Unnamed: 0_level_0,Unnamed: 1_level_0,weight
bodyId_pre,bodyId_post,Unnamed: 2_level_1
234630133,423101189,2
263674097,423101189,2
266187480,423101189,1
266187559,423101189,3
267214250,423101189,9
...,...,...
5901231318,423101189,1
5901232053,423101189,3
6400000773,423101189,2
7112622044,423101189,3


## FlyWire

This can be a bit different depending on the dataset you download from the codex. Generally it is important to check if the the connections are collapsed by neuropil.

In [13]:
# Let's import the dataframe I have downloaded from the codex
import pandas as pd
connections = pd.read_csv('data/connections_example.csv', header=0, sep="\t")

# Take note in this dataframe that connections are represented in different neuropil
# This usually means that we want to groupby the connections and sum the weights, ignoring the neuropil column
connections

Unnamed: 0,pre_root_id,post_root_id,neuropil,syn_count,nt_type
0,720575940629970489,720575940631267655,AVLP_R,7,GABA
1,720575940605876866,720575940606514878,LAL_R,15,GABA
2,720575940627737365,720575940628914436,AL_L,32,ACH
3,720575940633587552,720575940626452879,SMP_R,15,ACH
4,720575940616871878,720575940621203973,AVLP_L,13,GABA
...,...,...,...,...,...
994,720575940627181498,720575940632221209,LAL_R,22,ACH
995,720575940629370967,720575940609268316,PRW,3,GLUT
996,720575940621298523,720575940619076918,AVLP_R,6,ACH
997,720575940645056791,720575940654057889,PRW,40,ACH


In [14]:
# Print out repeated pairings in pre_root_id and post_root_id
connections[connections.duplicated(subset=['pre_root_id','post_root_id'], keep=False)]
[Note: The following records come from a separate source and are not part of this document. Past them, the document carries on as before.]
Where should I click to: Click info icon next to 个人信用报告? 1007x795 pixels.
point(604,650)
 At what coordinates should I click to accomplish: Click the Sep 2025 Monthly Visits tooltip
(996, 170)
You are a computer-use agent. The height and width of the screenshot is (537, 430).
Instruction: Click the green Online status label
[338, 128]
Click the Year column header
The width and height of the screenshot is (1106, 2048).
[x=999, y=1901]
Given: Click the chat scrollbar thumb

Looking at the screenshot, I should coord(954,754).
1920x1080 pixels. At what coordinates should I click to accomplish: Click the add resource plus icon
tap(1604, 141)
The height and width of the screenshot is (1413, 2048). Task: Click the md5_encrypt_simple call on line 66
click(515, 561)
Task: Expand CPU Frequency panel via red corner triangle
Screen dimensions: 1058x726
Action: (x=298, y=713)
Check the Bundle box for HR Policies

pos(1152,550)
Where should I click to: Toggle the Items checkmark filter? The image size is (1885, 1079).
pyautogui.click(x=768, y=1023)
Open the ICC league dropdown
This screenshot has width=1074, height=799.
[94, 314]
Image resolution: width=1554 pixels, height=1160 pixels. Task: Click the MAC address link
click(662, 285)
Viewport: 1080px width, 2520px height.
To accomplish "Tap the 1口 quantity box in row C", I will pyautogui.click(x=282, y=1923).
Unnamed: 0,pre_root_id,post_root_id,neuropil,syn_count,nt_type
429,720575940624942855,720575940619134789,SIP_R,5,GLUT
704,720575940624942855,720575940619134789,CRE_R,6,GLUT


We can see that there are repeat pairings, seperated only because they are made in different neuropil. Most of the connection weight based analyses don't require separation by neuropil.
Therefore we need to combine those rows while at the same time adding the syn-counts together so that we are still accurately representing the data!

In [30]:
# This is how we can do that:
# first we drop the nt_type and neuropil columns
connections_grouping = connections[['pre_root_id','post_root_id','syn_count']] # the double parenthesis copies the dataframe with only the columns we mention

# Then we group by the pre and post root id and sum the syn_count, we also reset the index for readability
connections_grouped = connections_grouping.groupby(['pre_root_id','post_root_id']).sum().reset_index()
connections_grouped

Unnamed: 0,pre_root_id,post_root_id,syn_count
0,720575940596125868,720575940605825666,2
1,720575940596125868,720575940606217138,1
2,720575940596125868,720575940608552405,5
3,720575940596125868,720575940609975854,4
4,720575940596125868,720575940613059993,5
...,...,...,...
15091978,720575940661338497,720575940643867296,1
15091979,720575940661338497,720575940645527918,1
15091980,720575940661338497,720575940647030580,1
15091981,720575940661339777,720575940616982614,4


From this grouping we can see that we collapsed the dataframe by almost 1.8 million rows! This is important as we want each pairing to be represented once with all the connections made between the two neurons.